**Document excerpt**
-*-*-

I've been testing an HD7 for a few days and i must say that WP7 really surprised me for good. I find it to be a really brilliant OS with a sexy UI.

 

Now if only Nokia/Microsoft could find the way to bring some rerious aftermarket to the table (Speaker docks, car stereos made for WP7) i think they could make a dent to the almost untouchable ecosystem that Apple has managed to build out of Jobs imagination.

post #70 of 125

Windows Phone 7 wowed me in terms of appearance and accessibility and it's still new so I would give it time to grow.

post #71 of 125

Uncle Erik by your reasoning then WP7 will win when the Mango update rolls out which maybe as soon as next month, having played with my friend's Samsung Focus with dev build Mango the Office Hub integration with Sky Drive, Office 365, WP7 versions of Excel, PowerPoint, Word and Onenote are completely seamless and works right out of the box - no stupid app downloading like Android or iOS or signing up for new services, oh and document editing is now enabled on the phone.  HOWEVER, I really doubt that this would be what swings WP7 for the general user, the general consumer aren't looking for Office integration IMO, however the Facebook and Twitter integration might swing them.  But in the end as much as I'm impressed with WP7 it won't win if it doesn't have some sexy hardware to back it up, which the current offerings are just plain lame, and here is where Nokia fits in the picture.

 

As an ex-iOS user and current Android user I think WP7 deserves some serious market share, I'm going to jump ship once Nokia release a quality Mango WP7 phone. 

post #72 of 125

If Nokia can have USB OTG enabled on WP7 supporting an external DAC I'm in.  I'll even have a dedicated sdcard library for it.  Supposedly Android 3.1 will be able to.

 

 

post #73 of 125
Quote:
Originally Posted by nanaholic View Post

Uncle Erik by your reasoning then WP7 will win when the Mango update rolls out which maybe as soon as next month, having played with my friend's Samsung Focus with dev build Mango the Office Hub integration with Sky Drive, Office 365, WP7 versions of Excel, PowerPoint, Word and Onenote are completely seamless and works right out of the box - no stupid app downloading like Android or iOS or signing up for new services, oh and document editing is now enabled on the phone.  HOWEVER, I really doubt that this would be what swings WP7 for the general user, the general consumer aren't looking for Office integration IMO, however the Facebook and Twitter integration might swing them.  But in the end as much as I'm impressed with WP7 it won't win if it doesn't have some sexy hardware to back it up, which the current offerings are just plain lame, and here is where Nokia fits in the picture.

-*-*-

**Extracted material**
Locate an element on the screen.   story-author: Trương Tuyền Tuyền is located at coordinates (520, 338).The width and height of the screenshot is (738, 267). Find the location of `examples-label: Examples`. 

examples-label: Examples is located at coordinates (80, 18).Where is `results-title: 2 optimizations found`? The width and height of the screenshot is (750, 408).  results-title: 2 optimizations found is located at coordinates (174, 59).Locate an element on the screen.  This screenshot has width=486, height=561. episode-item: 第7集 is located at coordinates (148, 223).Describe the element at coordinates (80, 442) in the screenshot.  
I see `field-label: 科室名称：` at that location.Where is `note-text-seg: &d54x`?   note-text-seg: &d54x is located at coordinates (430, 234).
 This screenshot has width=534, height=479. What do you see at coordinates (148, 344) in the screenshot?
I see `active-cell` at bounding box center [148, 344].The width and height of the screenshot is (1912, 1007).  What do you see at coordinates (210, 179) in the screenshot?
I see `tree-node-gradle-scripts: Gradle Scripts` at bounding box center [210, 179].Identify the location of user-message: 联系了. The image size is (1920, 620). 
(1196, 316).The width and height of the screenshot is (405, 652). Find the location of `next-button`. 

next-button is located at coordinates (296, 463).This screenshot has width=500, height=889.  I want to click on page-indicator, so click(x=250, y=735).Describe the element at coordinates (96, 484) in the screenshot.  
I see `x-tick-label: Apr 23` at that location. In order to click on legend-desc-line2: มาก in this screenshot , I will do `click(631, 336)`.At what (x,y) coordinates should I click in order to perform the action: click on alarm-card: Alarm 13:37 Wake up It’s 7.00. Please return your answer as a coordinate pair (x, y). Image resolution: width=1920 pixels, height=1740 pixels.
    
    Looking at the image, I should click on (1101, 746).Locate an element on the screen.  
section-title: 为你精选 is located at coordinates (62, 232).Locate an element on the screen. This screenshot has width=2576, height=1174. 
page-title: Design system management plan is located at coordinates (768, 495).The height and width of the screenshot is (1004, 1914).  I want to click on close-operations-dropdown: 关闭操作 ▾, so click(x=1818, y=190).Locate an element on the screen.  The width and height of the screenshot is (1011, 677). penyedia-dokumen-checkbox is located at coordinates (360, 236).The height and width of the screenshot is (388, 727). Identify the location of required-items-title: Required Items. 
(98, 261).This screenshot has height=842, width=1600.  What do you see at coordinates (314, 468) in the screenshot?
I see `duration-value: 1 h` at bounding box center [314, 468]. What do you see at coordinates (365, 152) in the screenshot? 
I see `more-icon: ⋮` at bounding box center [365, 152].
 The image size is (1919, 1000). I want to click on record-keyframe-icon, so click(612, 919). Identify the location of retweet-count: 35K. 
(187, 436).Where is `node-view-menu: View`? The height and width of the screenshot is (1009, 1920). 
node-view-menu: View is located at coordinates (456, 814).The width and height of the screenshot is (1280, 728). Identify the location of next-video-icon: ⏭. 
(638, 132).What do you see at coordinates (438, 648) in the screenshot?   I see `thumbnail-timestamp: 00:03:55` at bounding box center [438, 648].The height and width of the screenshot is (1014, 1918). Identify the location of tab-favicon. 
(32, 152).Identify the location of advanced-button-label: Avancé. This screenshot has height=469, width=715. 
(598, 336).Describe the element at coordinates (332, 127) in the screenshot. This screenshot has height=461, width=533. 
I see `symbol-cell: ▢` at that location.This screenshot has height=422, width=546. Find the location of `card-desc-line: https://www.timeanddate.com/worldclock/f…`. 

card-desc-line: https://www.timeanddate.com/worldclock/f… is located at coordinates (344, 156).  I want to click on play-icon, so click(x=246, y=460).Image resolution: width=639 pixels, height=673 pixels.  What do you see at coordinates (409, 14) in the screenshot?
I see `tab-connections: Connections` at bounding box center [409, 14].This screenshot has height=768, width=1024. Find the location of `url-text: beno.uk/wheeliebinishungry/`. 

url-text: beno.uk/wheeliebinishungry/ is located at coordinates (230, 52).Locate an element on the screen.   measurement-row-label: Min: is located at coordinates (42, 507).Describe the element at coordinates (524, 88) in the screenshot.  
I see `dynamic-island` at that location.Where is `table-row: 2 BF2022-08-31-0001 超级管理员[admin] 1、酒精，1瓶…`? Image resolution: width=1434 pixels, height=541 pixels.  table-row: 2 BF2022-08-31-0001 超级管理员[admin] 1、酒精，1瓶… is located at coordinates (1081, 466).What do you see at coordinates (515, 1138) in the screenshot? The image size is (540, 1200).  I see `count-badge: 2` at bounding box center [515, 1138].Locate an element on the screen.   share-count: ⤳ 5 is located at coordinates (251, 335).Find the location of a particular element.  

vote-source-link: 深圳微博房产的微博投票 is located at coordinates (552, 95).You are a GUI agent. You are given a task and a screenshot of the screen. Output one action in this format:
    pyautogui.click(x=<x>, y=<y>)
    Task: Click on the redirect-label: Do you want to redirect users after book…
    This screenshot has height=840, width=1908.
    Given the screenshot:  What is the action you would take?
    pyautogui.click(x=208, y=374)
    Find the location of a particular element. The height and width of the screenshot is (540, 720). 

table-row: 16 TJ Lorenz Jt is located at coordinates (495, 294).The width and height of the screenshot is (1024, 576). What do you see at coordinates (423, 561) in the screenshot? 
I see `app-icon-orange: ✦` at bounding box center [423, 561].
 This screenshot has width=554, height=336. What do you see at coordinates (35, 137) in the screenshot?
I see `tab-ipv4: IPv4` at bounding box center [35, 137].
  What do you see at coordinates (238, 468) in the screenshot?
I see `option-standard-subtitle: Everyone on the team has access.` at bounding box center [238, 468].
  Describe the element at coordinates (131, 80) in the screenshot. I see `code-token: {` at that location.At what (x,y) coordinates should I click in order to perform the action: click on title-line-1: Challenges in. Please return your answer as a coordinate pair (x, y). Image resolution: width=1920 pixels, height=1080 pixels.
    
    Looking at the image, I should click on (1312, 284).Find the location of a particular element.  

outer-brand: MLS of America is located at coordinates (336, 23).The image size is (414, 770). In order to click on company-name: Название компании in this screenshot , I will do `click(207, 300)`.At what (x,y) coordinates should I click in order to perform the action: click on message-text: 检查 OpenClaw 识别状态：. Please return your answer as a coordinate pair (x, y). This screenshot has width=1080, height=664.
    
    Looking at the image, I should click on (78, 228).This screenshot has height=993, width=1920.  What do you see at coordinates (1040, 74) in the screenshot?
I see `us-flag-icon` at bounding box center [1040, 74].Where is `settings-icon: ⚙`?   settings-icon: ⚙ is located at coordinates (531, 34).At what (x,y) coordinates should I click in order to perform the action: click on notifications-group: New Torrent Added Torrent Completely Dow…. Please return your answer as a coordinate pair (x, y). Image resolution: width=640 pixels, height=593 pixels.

-*-*-

Sum up the forum posts about Windows Phone 7 in three sentences.

Posters praise Windows Phone 7 for its interface, looks and accessibility, and one says it deserves serious market share. One post says the Mango update brings seamless Office integration and document editing, though general users may care more about the Facebook and Twitter integration. Posters also argue that the platform needs aftermarket accessories and better hardware from Nokia to make a dent in Apple's ecosystem and win.